- MATERIAL TO PROCESS:
________

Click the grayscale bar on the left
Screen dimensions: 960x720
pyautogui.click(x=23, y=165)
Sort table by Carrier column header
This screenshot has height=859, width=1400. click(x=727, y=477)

________

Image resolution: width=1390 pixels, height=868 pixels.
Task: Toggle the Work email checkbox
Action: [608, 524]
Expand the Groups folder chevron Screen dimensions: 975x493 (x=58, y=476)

________

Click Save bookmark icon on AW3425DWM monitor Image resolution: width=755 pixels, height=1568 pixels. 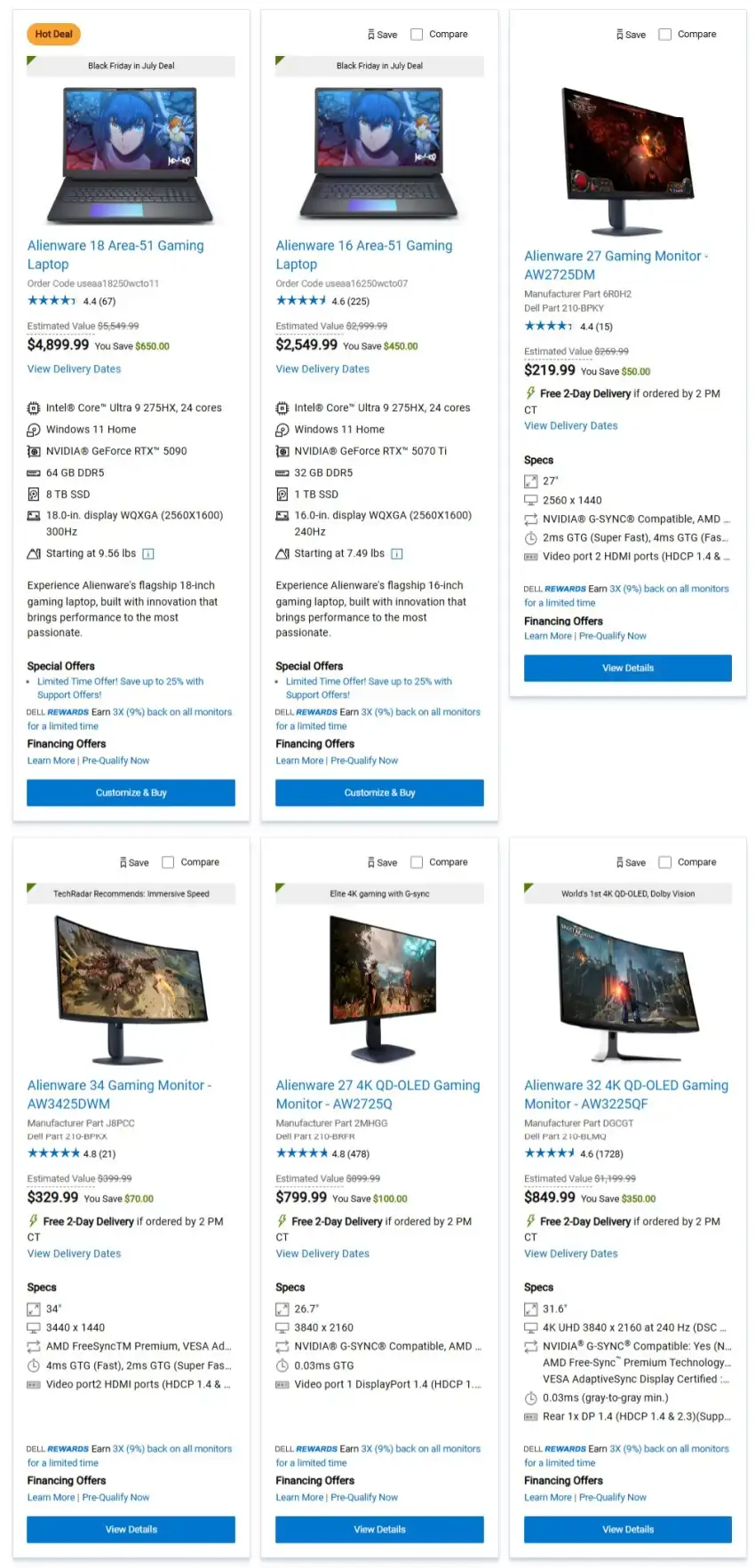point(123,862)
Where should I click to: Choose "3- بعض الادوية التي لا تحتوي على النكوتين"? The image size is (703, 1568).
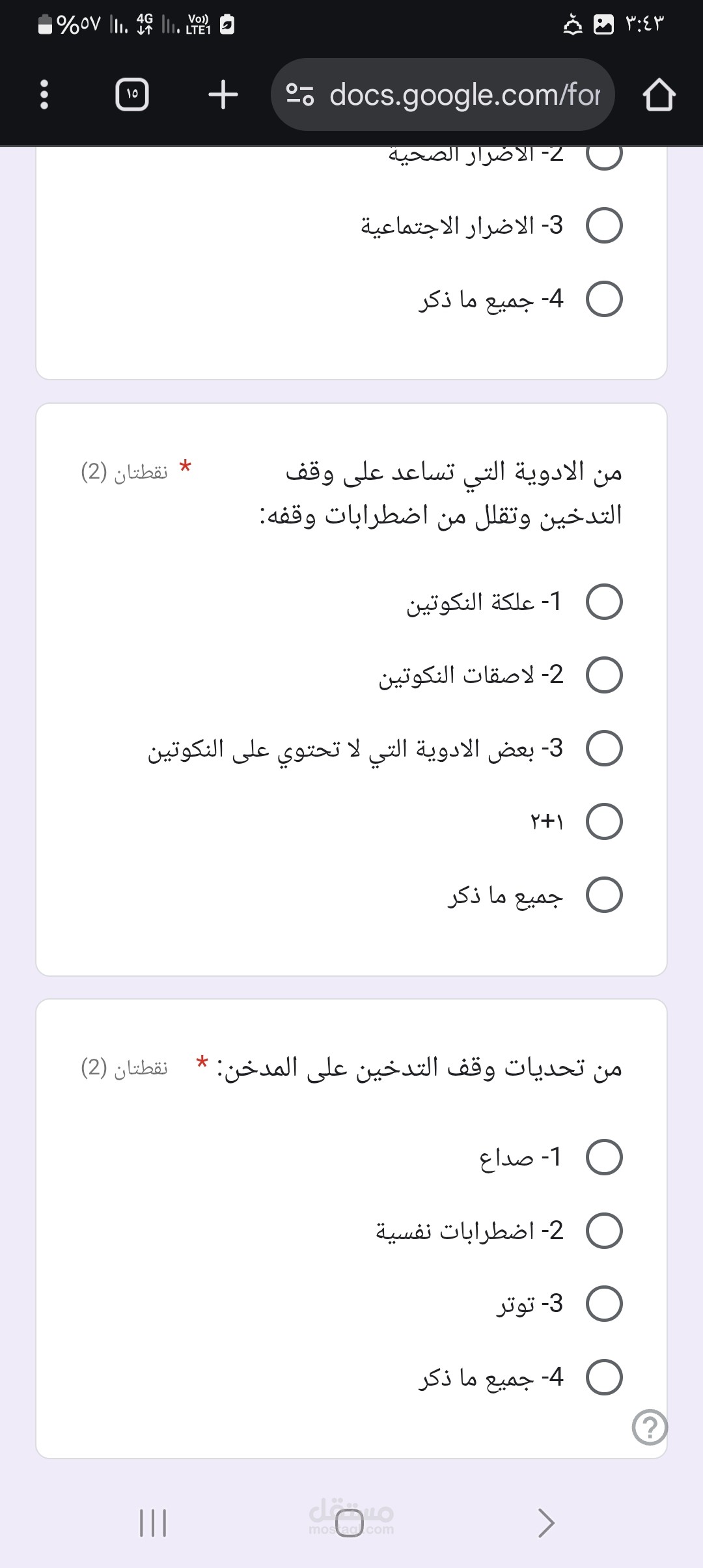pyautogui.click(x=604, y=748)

________

- CHALLENGE:
Output the lines of the listing as a JSON list of strings, one string per line with blank lines omitted. Begin at the line that contains "Where should I", stop after the line that contains "pyautogui.click(x=604, y=748)", and leave the pictures out.

- RESPONSE TO THE TASK:
[
  "Where should I click to: Choose \"3- بعض الادوية التي لا تحتوي على النكوتين\"? The image size is (703, 1568).",
  "pyautogui.click(x=604, y=748)"
]